WASHINGTON – Government officials want the nation’s health care providers to step up efforts to halt the spread of a drug-resistant “nightmare bacteria” that attacks the bloodstream and kills up to half of patients who become infected.

In the first half of 2012, nearly 200 hospitals and acute care facilities treated at least one patient for the lethal “superbug” known as CRE, according to new data from the U.S. Centers for Disease Control and Prevention.

Dr. Tom Frieden, director of the CDC, called CRE a “nightmare bacteria” because of its high mortality rate, its resistance to nearly all antibiotics, and its ability to spread its drug resistance to other bacteria that otherwise would be vulnerable to vaccines.

“It’s not often that our scientists come to me to say that we have a very serious problem and we need to sound an alarm. But that’s exactly what we’re doing today,” Frieden said Tuesday in a telephone press briefing.

Patients receiving long-term or complex medical care in hospitals and nursing homes are at the greatest risk for CRE infection.

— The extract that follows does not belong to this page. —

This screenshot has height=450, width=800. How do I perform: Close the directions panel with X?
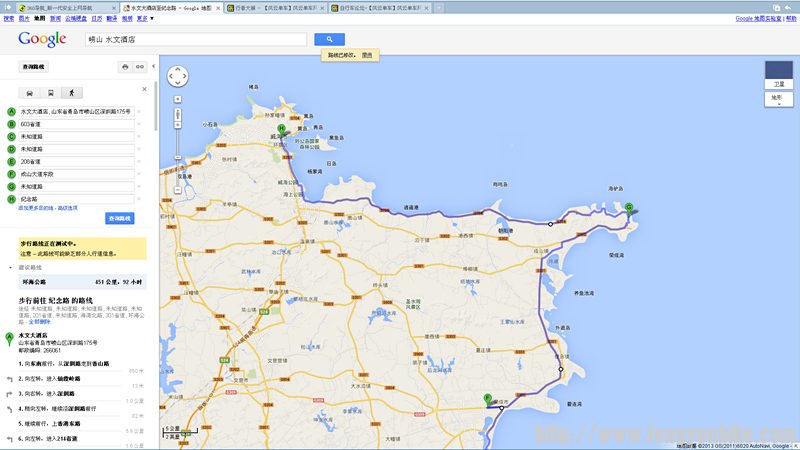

The bug is spread mainly by unclean hands, but medical devices like ventilators and catheters increase the risk of infection because they allow the bacteria to get deep into a patient’s body, Frieden said.

CRE stands for carbapenem-resistant Enterobacteriaceae, part of a family of more than 70 bacteria that live in the digestive system. A strain of the superbug killed seven patients in 2011 at the National Institutes of Health Clinical Center in Bethesda, Md., but the deaths were not disclosed until 2012.

In their wake, the CDC issued recommendations for health care facilities to stop the spread of the bacteria, and many saw dramatic declines in CRE infections as a result, Frieden said.

But many facilities haven’t adopted the recommendations, and the bacteria continue to spread. If the health care community doesn’t do a better job of containing it, experts say, it could advance beyond hospitals and nursing homes, where it has been concentrated. The fear is it could follow the pattern of another bacterial superbug, known as MRSA, which has turned up in schools, gyms and other public facilities.

“Compliance with hand-washing, with using gowns and gloves properly, remains a challenge, and it’s something that we call on health care facilities to work with their providers” to do a better job of, said Arjun Srinivasan, the CDC’s associate director for hospital-associated infection prevention programs. “We have the weapons at our disposal right now to stop this from becoming a bigger problem.”

Nancy Foster, vice president of quality and patient safety policy at the American Hospital Association, said hospital testing should be a facility’s decision, based on the prevalence and risk of CRE in the area. The added cost of testing and the protocol that comes with it is often an expense that many hospitals would struggle to fund, but Foster said the AHA supports hospitals looking for creative ways to finance those efforts.